» Do this
Reproduce verbatim the records between the line containing "Given: Expand the" and the line containing "click(1397, 35)", inclusive.

» Extracted information
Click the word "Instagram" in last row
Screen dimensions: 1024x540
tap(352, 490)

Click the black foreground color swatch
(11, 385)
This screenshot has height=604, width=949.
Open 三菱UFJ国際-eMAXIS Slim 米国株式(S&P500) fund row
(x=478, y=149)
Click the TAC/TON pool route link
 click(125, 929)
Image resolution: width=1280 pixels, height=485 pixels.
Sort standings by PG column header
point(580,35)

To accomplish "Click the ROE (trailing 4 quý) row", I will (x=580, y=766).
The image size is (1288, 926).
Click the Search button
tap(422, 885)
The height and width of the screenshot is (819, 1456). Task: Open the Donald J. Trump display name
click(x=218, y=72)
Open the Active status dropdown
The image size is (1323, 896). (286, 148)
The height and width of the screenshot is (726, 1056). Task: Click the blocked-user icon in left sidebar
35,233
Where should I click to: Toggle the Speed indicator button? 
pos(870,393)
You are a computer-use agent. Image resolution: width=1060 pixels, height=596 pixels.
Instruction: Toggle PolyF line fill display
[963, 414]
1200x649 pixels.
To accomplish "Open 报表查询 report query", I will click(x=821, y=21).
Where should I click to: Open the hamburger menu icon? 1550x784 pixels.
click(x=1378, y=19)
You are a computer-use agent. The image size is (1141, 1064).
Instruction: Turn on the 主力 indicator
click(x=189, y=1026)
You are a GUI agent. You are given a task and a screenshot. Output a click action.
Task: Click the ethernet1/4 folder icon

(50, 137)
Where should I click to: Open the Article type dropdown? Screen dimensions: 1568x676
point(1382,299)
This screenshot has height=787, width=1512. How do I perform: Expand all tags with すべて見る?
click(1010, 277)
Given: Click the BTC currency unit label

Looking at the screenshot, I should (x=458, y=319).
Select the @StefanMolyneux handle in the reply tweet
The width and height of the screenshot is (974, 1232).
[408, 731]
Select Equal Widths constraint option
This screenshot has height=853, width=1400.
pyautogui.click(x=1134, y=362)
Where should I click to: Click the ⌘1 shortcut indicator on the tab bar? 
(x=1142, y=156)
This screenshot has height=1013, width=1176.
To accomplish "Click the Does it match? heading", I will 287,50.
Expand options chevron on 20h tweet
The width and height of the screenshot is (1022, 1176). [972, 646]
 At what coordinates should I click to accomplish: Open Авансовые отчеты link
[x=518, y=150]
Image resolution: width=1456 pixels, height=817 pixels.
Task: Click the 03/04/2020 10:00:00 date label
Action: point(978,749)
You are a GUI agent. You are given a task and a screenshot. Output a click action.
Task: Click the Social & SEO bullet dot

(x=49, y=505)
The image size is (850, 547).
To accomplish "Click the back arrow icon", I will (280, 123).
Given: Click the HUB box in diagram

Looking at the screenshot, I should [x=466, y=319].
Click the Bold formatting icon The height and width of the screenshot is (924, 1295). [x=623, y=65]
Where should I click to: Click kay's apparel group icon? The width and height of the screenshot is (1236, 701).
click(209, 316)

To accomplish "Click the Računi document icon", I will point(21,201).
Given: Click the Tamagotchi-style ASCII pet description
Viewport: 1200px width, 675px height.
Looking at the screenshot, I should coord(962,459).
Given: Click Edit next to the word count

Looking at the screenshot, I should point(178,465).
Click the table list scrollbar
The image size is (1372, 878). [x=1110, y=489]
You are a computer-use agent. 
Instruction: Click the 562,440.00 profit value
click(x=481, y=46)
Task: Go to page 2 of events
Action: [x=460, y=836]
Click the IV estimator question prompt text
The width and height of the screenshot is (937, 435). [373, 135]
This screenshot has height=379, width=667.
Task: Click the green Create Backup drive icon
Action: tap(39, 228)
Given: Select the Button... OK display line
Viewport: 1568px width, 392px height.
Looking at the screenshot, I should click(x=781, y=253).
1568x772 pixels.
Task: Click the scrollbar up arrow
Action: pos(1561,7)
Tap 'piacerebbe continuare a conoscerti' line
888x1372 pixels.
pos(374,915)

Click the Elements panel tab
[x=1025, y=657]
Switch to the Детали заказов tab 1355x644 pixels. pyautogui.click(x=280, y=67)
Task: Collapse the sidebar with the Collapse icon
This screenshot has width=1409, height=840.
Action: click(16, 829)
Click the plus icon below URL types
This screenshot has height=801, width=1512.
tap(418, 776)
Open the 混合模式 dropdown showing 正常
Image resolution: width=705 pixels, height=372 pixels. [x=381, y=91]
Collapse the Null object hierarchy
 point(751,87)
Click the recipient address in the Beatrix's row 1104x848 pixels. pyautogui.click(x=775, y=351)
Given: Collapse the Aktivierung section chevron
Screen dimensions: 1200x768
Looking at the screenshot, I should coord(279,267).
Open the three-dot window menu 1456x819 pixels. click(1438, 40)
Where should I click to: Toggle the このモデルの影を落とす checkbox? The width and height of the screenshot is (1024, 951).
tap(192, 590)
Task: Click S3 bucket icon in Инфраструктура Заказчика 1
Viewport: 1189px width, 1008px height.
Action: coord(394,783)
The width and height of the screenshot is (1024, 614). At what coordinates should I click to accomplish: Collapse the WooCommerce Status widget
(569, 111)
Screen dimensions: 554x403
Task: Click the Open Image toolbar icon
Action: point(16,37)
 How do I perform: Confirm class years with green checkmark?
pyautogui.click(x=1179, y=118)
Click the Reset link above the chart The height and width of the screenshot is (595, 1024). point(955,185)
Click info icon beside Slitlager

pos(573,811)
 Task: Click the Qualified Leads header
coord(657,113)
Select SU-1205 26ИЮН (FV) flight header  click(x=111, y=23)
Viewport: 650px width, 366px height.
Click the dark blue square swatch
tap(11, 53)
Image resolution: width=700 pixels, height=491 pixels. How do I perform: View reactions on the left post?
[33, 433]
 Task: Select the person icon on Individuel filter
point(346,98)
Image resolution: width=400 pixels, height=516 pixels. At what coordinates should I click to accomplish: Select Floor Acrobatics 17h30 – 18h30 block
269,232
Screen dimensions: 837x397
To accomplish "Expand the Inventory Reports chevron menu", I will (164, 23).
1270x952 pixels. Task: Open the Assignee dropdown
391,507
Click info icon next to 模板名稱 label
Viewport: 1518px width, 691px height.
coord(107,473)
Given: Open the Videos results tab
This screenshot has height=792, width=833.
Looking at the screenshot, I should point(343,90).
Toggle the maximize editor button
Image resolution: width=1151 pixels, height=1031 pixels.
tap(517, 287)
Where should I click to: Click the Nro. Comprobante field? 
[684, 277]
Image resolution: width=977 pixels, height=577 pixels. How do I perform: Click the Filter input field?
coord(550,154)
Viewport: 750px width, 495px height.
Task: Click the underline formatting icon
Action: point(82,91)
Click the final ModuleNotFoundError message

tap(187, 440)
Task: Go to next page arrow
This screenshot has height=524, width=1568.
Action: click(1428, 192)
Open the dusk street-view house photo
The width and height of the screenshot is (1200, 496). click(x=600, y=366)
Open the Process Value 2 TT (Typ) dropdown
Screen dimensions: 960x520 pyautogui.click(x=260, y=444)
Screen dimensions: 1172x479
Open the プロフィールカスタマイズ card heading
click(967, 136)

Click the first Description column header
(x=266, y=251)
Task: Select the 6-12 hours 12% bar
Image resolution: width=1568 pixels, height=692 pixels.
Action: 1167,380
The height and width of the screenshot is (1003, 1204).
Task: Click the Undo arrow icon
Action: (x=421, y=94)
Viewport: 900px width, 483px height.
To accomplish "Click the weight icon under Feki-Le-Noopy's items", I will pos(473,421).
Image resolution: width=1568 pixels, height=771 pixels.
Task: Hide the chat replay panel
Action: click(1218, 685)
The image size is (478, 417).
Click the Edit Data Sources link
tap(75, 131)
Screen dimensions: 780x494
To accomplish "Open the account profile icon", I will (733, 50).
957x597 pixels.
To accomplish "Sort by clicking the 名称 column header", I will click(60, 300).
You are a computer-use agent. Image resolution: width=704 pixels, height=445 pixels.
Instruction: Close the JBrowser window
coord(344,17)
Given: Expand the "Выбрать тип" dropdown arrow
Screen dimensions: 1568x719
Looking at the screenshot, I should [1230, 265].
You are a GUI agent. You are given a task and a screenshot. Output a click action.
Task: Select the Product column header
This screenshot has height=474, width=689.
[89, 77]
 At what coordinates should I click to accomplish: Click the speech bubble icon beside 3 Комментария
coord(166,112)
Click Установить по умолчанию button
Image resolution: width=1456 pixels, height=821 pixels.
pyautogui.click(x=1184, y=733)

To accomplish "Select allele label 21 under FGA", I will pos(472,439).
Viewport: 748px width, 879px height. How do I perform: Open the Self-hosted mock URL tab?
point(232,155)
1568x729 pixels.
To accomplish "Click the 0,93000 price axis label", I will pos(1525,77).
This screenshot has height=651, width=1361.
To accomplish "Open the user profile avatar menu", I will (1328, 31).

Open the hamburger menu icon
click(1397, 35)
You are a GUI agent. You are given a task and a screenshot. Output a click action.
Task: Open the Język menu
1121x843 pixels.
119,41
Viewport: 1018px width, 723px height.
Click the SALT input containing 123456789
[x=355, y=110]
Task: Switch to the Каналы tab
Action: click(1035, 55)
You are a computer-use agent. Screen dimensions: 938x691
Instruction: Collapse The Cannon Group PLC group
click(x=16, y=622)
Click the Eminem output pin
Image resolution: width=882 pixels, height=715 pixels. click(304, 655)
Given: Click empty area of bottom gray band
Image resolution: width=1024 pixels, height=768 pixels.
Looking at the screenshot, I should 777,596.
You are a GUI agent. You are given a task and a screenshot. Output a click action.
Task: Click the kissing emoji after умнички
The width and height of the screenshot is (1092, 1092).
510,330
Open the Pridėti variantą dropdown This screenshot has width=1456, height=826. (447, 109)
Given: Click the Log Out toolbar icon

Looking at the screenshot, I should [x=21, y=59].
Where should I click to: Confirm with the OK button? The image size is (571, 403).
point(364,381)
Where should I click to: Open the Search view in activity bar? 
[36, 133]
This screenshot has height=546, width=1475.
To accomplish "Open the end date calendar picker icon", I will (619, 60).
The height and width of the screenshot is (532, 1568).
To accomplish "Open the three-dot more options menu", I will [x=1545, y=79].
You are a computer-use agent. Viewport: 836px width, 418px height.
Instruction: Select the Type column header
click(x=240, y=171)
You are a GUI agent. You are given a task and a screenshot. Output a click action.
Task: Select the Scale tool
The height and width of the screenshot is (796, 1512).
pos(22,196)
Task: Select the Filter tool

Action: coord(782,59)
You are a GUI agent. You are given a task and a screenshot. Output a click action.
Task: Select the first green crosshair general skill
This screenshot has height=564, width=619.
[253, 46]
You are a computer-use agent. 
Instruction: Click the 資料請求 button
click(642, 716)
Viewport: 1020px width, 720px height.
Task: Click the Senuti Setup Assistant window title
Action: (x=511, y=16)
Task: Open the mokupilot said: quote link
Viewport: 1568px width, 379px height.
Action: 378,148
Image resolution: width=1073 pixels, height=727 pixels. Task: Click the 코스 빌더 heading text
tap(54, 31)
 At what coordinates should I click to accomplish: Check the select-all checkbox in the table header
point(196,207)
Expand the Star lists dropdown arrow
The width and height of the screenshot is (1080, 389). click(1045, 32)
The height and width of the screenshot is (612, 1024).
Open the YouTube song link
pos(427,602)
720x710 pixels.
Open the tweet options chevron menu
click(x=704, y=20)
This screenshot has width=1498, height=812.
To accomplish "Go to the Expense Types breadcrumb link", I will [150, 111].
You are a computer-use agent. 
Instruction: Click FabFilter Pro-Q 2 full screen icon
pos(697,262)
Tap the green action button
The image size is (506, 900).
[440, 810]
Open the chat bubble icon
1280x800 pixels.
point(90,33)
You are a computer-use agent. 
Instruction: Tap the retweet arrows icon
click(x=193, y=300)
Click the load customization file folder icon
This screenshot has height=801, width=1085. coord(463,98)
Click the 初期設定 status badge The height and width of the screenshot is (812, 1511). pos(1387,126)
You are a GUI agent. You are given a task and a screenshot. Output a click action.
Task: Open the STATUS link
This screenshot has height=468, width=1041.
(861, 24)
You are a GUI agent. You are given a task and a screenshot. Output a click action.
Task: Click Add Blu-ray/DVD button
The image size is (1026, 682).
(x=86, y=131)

» Answer to this problem
Given: Expand the "Выбрать тип" dropdown arrow
Screen dimensions: 1568x719
Looking at the screenshot, I should [1230, 265].
You are a GUI agent. You are given a task and a screenshot. Output a click action.
Task: Select the Product column header
This screenshot has height=474, width=689.
[89, 77]
 At what coordinates should I click to accomplish: Click the speech bubble icon beside 3 Комментария
coord(166,112)
Click Установить по умолчанию button
Image resolution: width=1456 pixels, height=821 pixels.
pyautogui.click(x=1184, y=733)

To accomplish "Select allele label 21 under FGA", I will pos(472,439).
Viewport: 748px width, 879px height. How do I perform: Open the Self-hosted mock URL tab?
point(232,155)
1568x729 pixels.
To accomplish "Click the 0,93000 price axis label", I will pos(1525,77).
This screenshot has height=651, width=1361.
To accomplish "Open the user profile avatar menu", I will (1328, 31).

Open the hamburger menu icon
click(1397, 35)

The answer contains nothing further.